Several people have reached out to me lately wondering if non-monogamy is right for them. In order to help them figure that out, I’m going to do a series of posts on my general thoughts on the topic, starting with what it means to be non-monogamous.
When I started thinking through this, I figured I could summarize it in a sentence or two. For starters, we might define non-monogamy as the act of having sex with more than one person. What comes to mind are couples who swing with other couples or a single person who sleeps with multiple people outside a traditional relationship.
But if monogamy was only about sex, then it would be completely fine for monogamous couples to kiss or cuddle with someone else. For that matter, defining sex is extremely complicated.
What about being emotionally monogamous, but sexually open, or vice versa?
And then, there’s fetishes. I know people who feel an intense connection with another after cleaning their house. They might clean multiple people’s houses for this connection. Where does this fit in?

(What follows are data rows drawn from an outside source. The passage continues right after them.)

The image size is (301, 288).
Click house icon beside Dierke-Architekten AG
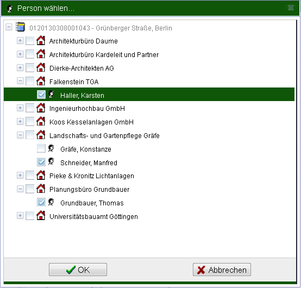(41, 67)
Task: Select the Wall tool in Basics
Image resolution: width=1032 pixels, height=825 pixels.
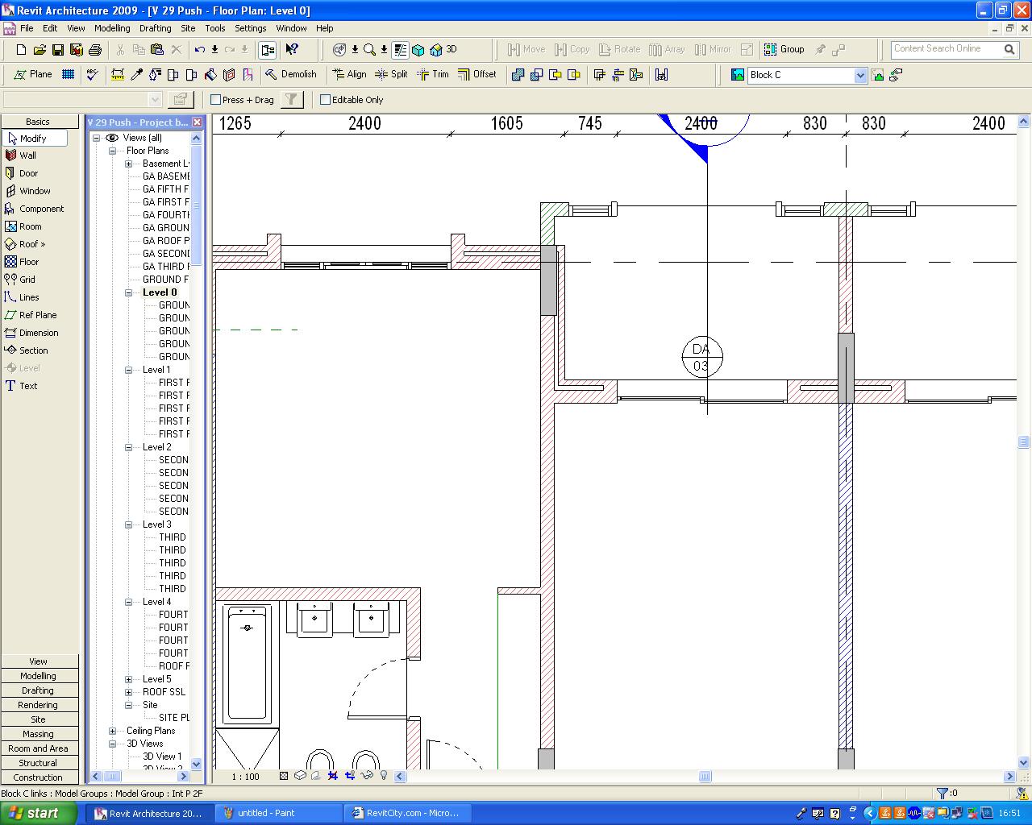Action: pos(27,155)
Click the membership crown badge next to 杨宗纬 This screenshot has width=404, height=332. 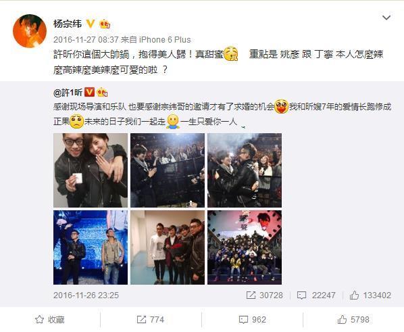coord(104,24)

In other words, non-monogamy does not have to equate to having sex with more than one person. What if we define non-monogamy as having a romantic or sexual connection with multiple people? It still doesn’t encapsulate all the ways someone might practice non-monogamy, but it comes closer.
Why does this matter?
Because thinking through options helps us realize that there ARE options.
For most of my life, I didn’t realize there were options. I thought I needed to get married to feel okay about sex. I thought I should only find love with one person. I assumed it would be wrong if I felt or acted on feelings for multiple people. I assumed all of this because they were the only options presented to me as reasonable.

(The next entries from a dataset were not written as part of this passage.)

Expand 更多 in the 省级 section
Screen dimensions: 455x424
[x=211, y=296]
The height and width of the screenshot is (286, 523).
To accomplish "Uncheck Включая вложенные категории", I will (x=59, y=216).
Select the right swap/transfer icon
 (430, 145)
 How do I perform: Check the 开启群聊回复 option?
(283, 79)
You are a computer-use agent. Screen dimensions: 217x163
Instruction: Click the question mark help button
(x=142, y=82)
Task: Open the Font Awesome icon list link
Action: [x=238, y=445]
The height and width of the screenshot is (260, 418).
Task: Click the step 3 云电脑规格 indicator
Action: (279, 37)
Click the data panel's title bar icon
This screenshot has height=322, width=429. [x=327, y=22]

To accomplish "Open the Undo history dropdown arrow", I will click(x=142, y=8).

Think about connecting with others as a menu. A conventional menu gives us something like this:
But if we think outside of conventions, we can see this:
In theory, everyone you meet offers you a new menu, but it works much better if you both choose the same options.
Having choices is empowering and exhausting.

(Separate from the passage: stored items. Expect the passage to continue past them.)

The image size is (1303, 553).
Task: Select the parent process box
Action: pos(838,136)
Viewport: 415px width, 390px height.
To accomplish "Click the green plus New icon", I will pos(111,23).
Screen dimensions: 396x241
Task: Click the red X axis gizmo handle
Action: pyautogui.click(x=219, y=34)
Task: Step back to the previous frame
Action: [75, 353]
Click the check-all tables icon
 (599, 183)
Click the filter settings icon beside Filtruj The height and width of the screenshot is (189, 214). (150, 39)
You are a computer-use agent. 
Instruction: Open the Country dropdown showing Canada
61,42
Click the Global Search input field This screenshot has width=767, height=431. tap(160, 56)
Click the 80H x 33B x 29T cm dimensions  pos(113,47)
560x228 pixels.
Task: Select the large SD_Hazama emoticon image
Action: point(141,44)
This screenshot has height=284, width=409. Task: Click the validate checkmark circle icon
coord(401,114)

When you go to a restaurant, do you ever get overwhelmed by the menu? Me too. One of the reasons why value menus work so well is because they limit our options. Choose a number 1 through 20. You might not get exactly what you want, but you don’t have to put so much effort deciding. Sticking with conventions makes things easier. Sticking with conventions also might make you feel safer.
One of the benefits of a monogamous relationship (meaning one in which you do not act on sexual or romantic feelings for anyone else) is that you have more time and energy to put into each other, your other interests, and your platonic friendships. Non-monogamy in all its forms isn’t inherently better than monogamy. It’s not right for everyone, but it’s a choice we should all be free to make. Options outside of traditional monogamy can be ethical and enriching.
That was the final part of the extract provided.